16. Work environment
Gen Z seek opportunities for creativity and innovation and do not like to be micro-managed. If you want to lead Gen Z, the old ‘control and command’ tactics of yesteryear won’t wash. They’ll expect flexibility, collective decision-making, recognition, and clear purpose and development paths. They will thrive in an environment where they are given ownership and are trusted to take risks without fear of recrimination.
What is most interesting is that what worked for Millennials does not seem to be working as well with Gen Z. This creates challenges and opportunities for businesses and leaders. The key differentiator between failure and success is getting accurate data about Gen Z early so leaders can adapt.

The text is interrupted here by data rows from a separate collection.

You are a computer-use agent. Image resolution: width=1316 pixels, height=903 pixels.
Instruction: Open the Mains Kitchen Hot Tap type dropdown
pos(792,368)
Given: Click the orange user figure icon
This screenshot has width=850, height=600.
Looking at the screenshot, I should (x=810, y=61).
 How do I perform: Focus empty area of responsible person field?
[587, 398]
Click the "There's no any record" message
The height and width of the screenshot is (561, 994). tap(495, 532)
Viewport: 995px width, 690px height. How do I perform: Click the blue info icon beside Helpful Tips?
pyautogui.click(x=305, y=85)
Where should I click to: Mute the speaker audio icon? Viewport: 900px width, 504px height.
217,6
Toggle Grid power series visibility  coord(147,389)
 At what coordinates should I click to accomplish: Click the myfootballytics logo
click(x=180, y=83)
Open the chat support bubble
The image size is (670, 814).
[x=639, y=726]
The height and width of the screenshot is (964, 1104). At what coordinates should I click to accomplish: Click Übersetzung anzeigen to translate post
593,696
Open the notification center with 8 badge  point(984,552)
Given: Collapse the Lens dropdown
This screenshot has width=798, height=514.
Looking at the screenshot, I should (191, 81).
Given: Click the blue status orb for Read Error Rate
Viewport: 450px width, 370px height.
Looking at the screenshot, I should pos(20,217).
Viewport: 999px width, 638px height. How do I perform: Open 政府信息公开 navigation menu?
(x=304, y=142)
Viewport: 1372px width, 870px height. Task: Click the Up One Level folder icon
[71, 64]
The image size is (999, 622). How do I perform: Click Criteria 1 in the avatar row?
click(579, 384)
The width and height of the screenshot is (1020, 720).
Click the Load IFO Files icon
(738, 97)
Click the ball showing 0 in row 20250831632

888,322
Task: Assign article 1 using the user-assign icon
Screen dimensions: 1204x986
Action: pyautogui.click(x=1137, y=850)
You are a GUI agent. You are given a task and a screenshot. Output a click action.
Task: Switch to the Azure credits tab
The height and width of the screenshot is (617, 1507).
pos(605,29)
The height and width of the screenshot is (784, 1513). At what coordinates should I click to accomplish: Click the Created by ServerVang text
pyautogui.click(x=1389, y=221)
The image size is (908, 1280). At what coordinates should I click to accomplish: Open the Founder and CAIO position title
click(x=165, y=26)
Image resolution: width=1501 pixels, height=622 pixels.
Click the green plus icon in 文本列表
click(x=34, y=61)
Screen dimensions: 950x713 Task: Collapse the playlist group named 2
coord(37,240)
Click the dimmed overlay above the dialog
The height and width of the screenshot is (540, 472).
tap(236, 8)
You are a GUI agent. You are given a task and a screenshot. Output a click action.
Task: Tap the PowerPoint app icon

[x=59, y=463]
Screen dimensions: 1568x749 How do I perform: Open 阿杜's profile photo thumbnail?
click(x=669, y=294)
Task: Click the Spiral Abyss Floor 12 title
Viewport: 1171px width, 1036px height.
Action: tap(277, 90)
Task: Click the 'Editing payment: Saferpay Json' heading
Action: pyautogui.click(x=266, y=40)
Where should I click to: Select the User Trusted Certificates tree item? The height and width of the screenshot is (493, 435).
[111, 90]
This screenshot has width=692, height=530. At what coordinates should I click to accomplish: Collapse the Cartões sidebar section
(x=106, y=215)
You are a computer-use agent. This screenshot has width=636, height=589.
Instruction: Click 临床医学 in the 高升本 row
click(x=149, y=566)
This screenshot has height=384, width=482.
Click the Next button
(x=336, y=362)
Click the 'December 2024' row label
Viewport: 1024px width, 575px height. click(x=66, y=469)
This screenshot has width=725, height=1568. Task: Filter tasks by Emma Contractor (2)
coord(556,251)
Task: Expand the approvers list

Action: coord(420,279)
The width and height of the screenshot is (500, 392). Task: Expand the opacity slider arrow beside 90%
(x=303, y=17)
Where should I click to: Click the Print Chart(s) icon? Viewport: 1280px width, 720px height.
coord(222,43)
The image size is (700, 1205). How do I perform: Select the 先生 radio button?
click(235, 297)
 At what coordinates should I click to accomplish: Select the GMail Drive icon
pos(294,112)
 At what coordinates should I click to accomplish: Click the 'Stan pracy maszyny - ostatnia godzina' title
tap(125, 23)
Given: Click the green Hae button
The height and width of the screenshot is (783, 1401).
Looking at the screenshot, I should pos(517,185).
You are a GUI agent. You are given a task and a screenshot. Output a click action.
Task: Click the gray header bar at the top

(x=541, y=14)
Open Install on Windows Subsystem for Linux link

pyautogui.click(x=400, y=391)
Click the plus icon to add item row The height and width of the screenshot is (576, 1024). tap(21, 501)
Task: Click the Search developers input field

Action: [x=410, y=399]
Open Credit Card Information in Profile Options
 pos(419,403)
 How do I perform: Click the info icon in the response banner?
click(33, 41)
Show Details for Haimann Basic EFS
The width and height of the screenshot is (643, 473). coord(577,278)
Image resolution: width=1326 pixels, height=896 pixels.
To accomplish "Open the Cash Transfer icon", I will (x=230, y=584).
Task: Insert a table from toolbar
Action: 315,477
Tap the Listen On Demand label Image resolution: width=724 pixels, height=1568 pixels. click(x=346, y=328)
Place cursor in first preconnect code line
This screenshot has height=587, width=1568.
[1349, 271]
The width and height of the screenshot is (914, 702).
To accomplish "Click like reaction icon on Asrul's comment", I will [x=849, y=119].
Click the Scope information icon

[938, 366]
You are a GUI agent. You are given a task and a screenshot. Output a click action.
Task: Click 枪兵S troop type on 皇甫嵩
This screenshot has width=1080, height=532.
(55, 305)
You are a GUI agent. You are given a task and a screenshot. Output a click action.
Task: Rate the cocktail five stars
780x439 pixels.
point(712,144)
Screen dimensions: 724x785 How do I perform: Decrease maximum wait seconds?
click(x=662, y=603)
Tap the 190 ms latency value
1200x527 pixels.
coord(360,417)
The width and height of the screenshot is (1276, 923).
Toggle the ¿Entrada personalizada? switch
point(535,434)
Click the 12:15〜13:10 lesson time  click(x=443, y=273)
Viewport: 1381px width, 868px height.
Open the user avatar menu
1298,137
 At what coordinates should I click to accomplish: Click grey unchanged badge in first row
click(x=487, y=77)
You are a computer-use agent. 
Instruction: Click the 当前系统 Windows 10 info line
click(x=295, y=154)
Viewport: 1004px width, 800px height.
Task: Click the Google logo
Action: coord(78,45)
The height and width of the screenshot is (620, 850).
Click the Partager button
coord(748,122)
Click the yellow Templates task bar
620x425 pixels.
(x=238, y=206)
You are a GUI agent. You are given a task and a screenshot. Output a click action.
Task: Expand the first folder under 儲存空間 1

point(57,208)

The differences and similarities between Gen Z and Millennials will be expressed over time, but the one thing we know is that there’ll be more data on Gen Z than on any generation in history!
Are you ready to lead Gen Z?
Louise Francis is our programme manager and a facilitator at Growing Organisations. For more information about how you can lead today’s diverse inter-generational workforce and develop the skills necessary for high performance and fulfillment, contact the Growing Organisations office today.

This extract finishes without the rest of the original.